PETALING JAYA: Analysts are maintaining a tinge of positivity on the banking sector, after the third quarter 2024 results (3Q24) that has largely come within expectations, with further anticipation that net interest margins (NIM) may improve next year.
Hong Leong Investment Bank (HLIB) Research reported that in the just concluded results season, five banks out of eight under its coverage have managed to achieve profits that are in line with anticipations, two above, and one was below.
“Robust revenue growth along with lower allowance for bad loans helped sector earnings to rise 11% year-on-year (y-o-y),” it said, before adding its expectation of a softer NIM heading into 4Q24 given fixed deposits rivalry that typically heats up in the October to December period.
However, the research unit noted that banks are generally looking to preserve their NIM by being stricter for both loans and deposits pricing, although credit growth is seen to keep up and asset quality is expected to stay stable, backed by a resilient and robust economic condition.

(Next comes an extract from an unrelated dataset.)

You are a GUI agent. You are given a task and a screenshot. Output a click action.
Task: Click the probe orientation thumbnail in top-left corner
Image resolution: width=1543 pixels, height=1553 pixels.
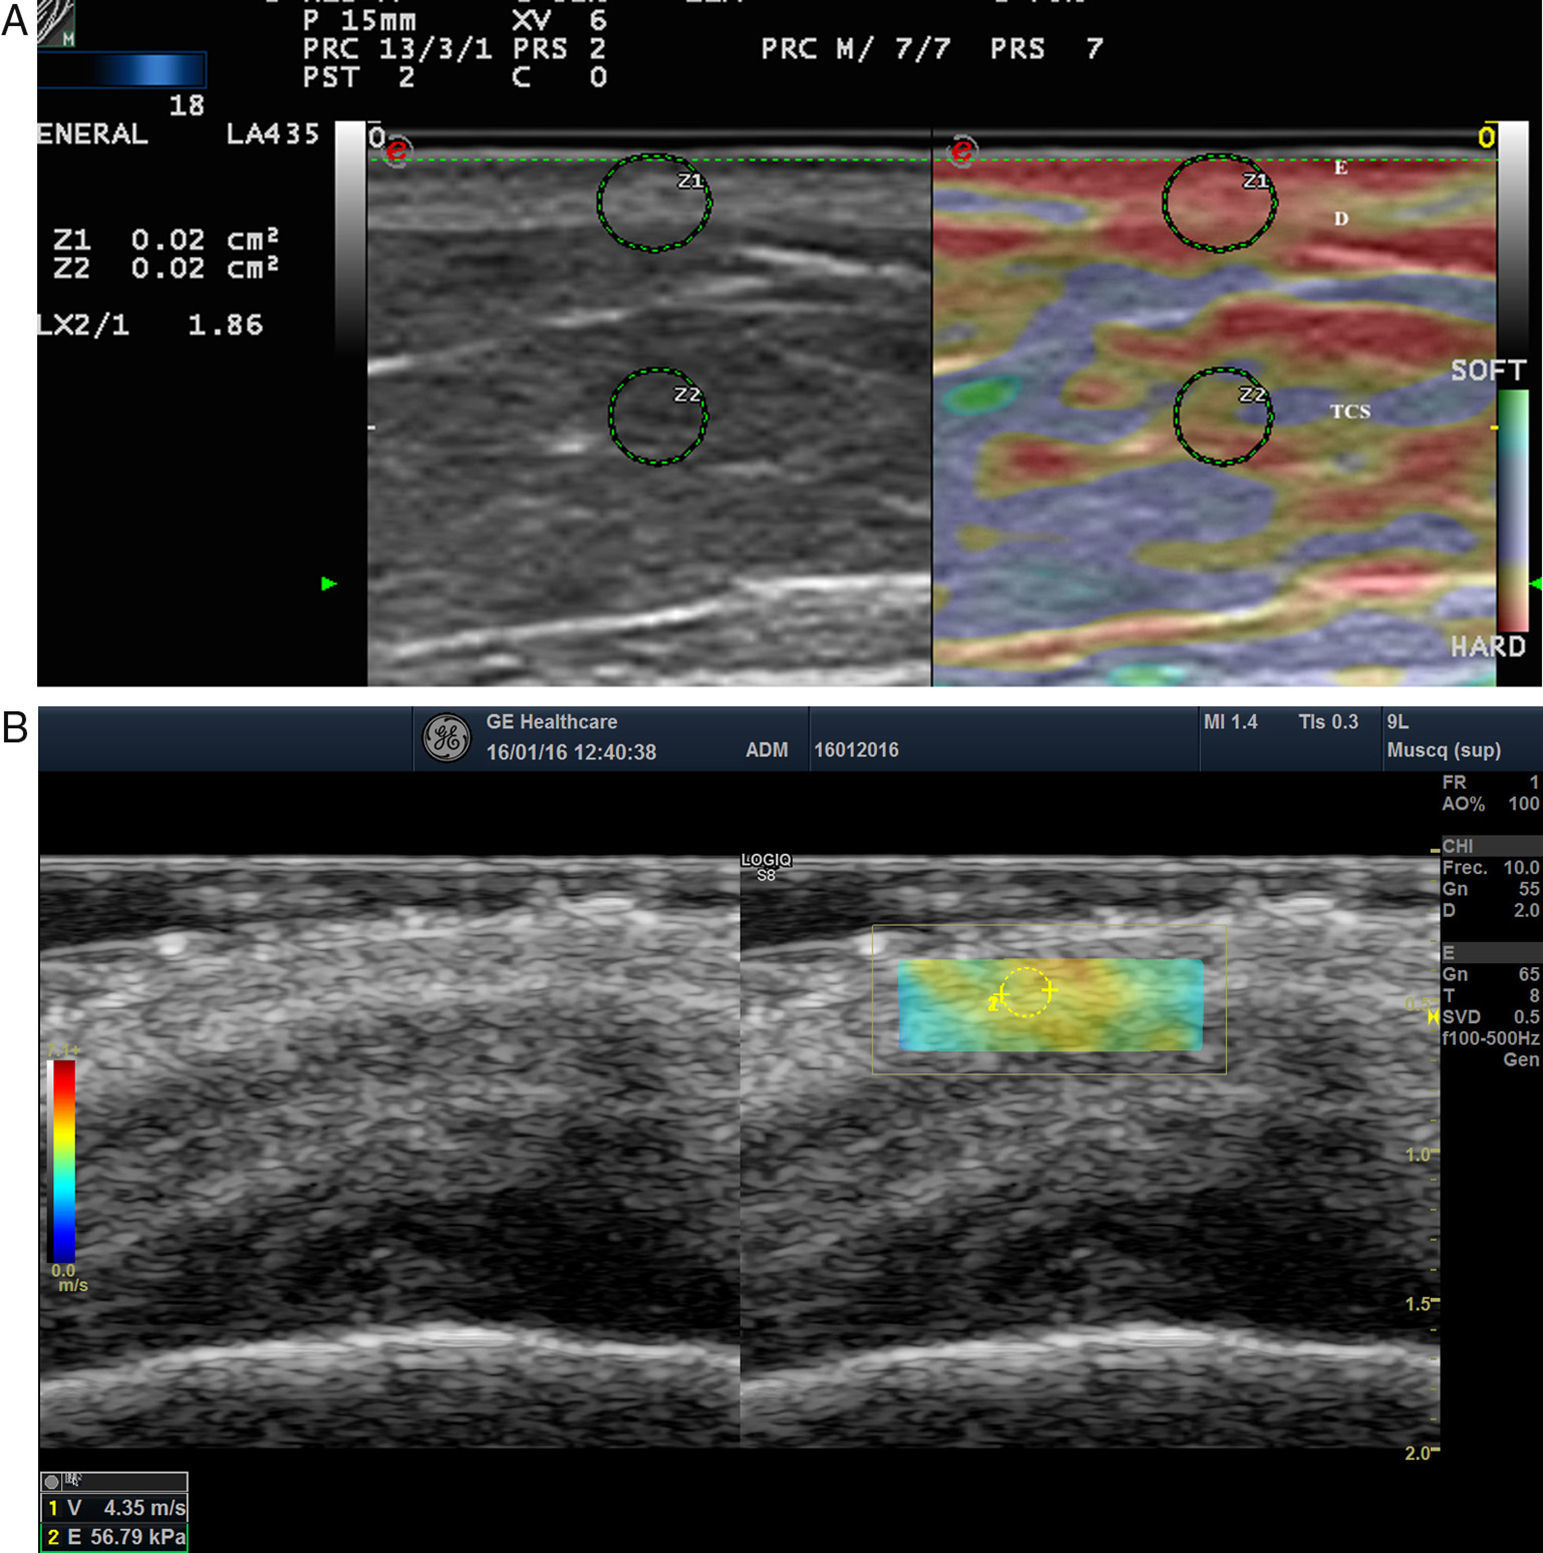(x=56, y=24)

HLIB Research observed that the loan loss coverage for banks continues to be elevated, staying above pre-lockdown levels, thanks to large pre-emptive provisions still sitting in their books that could serve as a profit lever in times of need.
Looking ahead, it is anticipating a relatively quiet December with limited attempt to window dress.
“Instead, many investors could be incentivised to lock some profits and avoid setting a higher performance benchmark for 2025.
“Also, foreigners continued to be net sellers, capping returns,” said the research house.
On the other hand, it sees any pull-backs as healthy, as they present opportunities to buy on weakness, coupled with their belief that there is upside bias to the industry NIM estimate for next year, which is a boon for banks.
HLIB Research highlighted its only two “buy” calls among lenders are RHB Bank Bhd and AMMB Holdings Bhd, with respective target prices of RM7.30 and RM6.15, as it maintains a “neutral” call on the sector itself.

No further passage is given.